How Did It Make Me Feel?
The subject matter is very intriguing, but difficult to digest in one play. The show tackles anorexia, polygamy, and religion all within a less than two-hour span. All these topics also seems to be unrelated. There is only one full scene dedicated to the older sister’s lack of religious devotion, thus making it seem out of place. The younger sister chastises the older for not attending church, but we never learn why. This subject only returns at the end of the piece, where the older sister is pleading with a god that she only half believes in. The scene is supposed to be emotional, but falls flat.
The other two subjects that the play tackles — anorexia and polygamy — seem unrelated, which, as an audience member, makes it seem like you’re watching two plays. On one side, the younger sister has relapsed, but we never learn why. On the other side, the two sisters fight about their father’s decision to acquire a second wife. In all of this, we never meet their mother or father and I wish that we had. By not seeing the mother, she is rendered helpless and voiceless and by not seeing the father, he comes off as an evil tyrant. Because of this, it’s confusing as to why the younger sister unwaveringly defends him, especially as she makes it clear that she does not agree with polygamy.

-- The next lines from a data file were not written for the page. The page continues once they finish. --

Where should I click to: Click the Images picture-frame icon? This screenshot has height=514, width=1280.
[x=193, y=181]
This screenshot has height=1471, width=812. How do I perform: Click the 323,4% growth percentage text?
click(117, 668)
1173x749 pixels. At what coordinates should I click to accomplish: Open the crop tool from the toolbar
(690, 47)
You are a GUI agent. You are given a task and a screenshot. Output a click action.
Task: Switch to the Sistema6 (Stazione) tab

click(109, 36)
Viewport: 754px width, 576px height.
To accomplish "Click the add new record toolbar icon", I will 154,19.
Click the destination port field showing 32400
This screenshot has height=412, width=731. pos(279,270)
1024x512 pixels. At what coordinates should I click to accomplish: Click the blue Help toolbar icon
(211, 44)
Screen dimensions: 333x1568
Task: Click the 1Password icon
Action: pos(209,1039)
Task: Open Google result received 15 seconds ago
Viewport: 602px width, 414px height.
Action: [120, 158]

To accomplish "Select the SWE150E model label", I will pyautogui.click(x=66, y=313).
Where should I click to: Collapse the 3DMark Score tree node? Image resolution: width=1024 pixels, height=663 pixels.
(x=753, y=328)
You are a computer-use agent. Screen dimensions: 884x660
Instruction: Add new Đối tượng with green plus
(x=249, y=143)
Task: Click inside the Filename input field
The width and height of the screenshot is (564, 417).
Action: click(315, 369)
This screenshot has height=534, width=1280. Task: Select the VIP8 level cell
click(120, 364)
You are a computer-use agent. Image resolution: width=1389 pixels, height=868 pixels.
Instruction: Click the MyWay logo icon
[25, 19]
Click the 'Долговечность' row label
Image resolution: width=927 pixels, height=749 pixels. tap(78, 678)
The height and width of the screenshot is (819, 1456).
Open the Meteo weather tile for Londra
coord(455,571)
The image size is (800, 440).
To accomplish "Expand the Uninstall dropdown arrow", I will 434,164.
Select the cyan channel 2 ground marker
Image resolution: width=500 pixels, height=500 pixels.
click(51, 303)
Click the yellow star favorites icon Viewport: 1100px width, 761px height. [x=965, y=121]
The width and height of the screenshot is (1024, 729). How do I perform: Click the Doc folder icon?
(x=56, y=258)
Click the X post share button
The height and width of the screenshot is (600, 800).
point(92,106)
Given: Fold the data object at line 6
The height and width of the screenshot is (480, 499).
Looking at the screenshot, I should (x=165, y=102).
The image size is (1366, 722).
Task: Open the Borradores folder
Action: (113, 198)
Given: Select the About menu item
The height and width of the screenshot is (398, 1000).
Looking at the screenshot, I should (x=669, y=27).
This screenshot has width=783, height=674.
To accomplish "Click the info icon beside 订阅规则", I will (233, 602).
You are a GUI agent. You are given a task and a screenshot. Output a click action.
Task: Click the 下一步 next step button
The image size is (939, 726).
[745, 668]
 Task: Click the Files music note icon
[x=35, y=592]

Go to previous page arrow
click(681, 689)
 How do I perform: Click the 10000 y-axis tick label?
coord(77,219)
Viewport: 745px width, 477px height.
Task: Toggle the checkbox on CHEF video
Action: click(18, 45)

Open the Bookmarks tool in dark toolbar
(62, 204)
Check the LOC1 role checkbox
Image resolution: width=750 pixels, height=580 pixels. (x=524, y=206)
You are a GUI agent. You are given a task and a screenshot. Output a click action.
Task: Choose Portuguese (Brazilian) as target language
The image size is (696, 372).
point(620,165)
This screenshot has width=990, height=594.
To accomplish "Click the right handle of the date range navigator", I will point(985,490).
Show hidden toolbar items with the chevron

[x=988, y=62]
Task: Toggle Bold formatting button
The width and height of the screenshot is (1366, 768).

The play would be a lot stronger with the addition of the mother and father characters. It’s clear that the writer doesn’t agree with polygamy, but it would make the piece more dynamic to hear from the other side. Without the presence of these two characters, the play is 80% telling and 20% showing. However, the performers do a fantastic job with the given material. They are believable and able to reach emotional highs and lows seamlessly.
She Is A Place Called Home is playing in the Cavern, VAULT Festival, until the 8th March 2020.